- _Task item_: Each record beneath this line should be returned exactly as it is.

- _Records for the exercise_:

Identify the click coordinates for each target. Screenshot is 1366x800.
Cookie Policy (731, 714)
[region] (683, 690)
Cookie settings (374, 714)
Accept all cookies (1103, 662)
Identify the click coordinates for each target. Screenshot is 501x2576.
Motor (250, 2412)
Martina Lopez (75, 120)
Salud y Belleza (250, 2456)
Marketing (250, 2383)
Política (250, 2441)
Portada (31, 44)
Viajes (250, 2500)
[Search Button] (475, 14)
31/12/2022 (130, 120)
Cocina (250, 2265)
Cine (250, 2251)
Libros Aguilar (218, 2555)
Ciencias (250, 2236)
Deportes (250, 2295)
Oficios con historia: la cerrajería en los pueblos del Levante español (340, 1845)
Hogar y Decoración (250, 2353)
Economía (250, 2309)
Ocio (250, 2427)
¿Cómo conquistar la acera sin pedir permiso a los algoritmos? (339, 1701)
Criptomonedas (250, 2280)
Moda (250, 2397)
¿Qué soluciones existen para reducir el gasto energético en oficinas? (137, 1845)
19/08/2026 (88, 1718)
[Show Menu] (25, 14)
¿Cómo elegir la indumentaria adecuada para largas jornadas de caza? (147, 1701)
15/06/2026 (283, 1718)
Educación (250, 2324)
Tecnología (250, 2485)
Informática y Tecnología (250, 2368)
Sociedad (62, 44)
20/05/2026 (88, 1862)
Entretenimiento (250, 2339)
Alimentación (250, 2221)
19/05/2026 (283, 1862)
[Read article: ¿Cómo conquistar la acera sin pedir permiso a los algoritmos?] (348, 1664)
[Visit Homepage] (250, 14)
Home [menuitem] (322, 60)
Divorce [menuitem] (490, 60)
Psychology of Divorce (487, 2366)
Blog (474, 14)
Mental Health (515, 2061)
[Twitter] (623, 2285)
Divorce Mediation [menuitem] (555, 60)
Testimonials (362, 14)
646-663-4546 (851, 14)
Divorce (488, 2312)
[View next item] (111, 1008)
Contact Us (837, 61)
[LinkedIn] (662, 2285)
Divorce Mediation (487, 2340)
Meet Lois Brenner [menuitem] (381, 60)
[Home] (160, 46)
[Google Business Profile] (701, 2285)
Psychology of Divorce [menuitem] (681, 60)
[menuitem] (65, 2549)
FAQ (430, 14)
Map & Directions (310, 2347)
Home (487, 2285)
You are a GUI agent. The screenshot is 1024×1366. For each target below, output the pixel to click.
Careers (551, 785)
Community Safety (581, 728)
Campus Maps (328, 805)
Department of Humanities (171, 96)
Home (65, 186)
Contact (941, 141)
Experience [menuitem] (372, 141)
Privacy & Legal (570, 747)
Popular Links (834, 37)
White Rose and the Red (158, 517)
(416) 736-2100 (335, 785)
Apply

- _Result below_:
Identify the click coordinates for each target. Screenshot is 1366x800.
Cookie Policy (731, 714)
[region] (683, 690)
Cookie settings (374, 714)
Accept all cookies (1103, 662)
Identify the click coordinates for each target. Screenshot is 501x2576.
Motor (250, 2412)
Martina Lopez (75, 120)
Salud y Belleza (250, 2456)
Marketing (250, 2383)
Política (250, 2441)
Portada (31, 44)
Viajes (250, 2500)
[Search Button] (475, 14)
31/12/2022 (130, 120)
Cocina (250, 2265)
Cine (250, 2251)
Libros Aguilar (218, 2555)
Ciencias (250, 2236)
Deportes (250, 2295)
Oficios con historia: la cerrajería en los pueblos del Levante español (340, 1845)
Hogar y Decoración (250, 2353)
Economía (250, 2309)
Ocio (250, 2427)
¿Cómo conquistar la acera sin pedir permiso a los algoritmos? (339, 1701)
Criptomonedas (250, 2280)
Moda (250, 2397)
¿Qué soluciones existen para reducir el gasto energético en oficinas? (137, 1845)
19/08/2026 (88, 1718)
[Show Menu] (25, 14)
¿Cómo elegir la indumentaria adecuada para largas jornadas de caza? (147, 1701)
15/06/2026 (283, 1718)
Educación (250, 2324)
Tecnología (250, 2485)
Informática y Tecnología (250, 2368)
Sociedad (62, 44)
20/05/2026 (88, 1862)
Entretenimiento (250, 2339)
Alimentación (250, 2221)
19/05/2026 (283, 1862)
[Read article: ¿Cómo conquistar la acera sin pedir permiso a los algoritmos?] (348, 1664)
[Visit Homepage] (250, 14)
Home [menuitem] (322, 60)
Divorce [menuitem] (490, 60)
Psychology of Divorce (487, 2366)
Blog (474, 14)
Mental Health (515, 2061)
[Twitter] (623, 2285)
Divorce Mediation [menuitem] (555, 60)
Testimonials (362, 14)
646-663-4546 (851, 14)
Divorce (488, 2312)
[View next item] (111, 1008)
Contact Us (837, 61)
[LinkedIn] (662, 2285)
Divorce Mediation (487, 2340)
Meet Lois Brenner [menuitem] (381, 60)
[Home] (160, 46)
[Google Business Profile] (701, 2285)
Psychology of Divorce [menuitem] (681, 60)
[menuitem] (65, 2549)
FAQ (430, 14)
Map & Directions (310, 2347)
Home (487, 2285)
You are a GUI agent. The screenshot is 1024×1366. For each target below, output the pixel to click.
Careers (551, 785)
Community Safety (581, 728)
Campus Maps (328, 805)
Department of Humanities (171, 96)
Home (65, 186)
Contact (941, 141)
Experience [menuitem] (372, 141)
Privacy & Legal (570, 747)
Popular Links (834, 37)
White Rose and the Red (158, 517)
(416) 736-2100 (335, 785)
Apply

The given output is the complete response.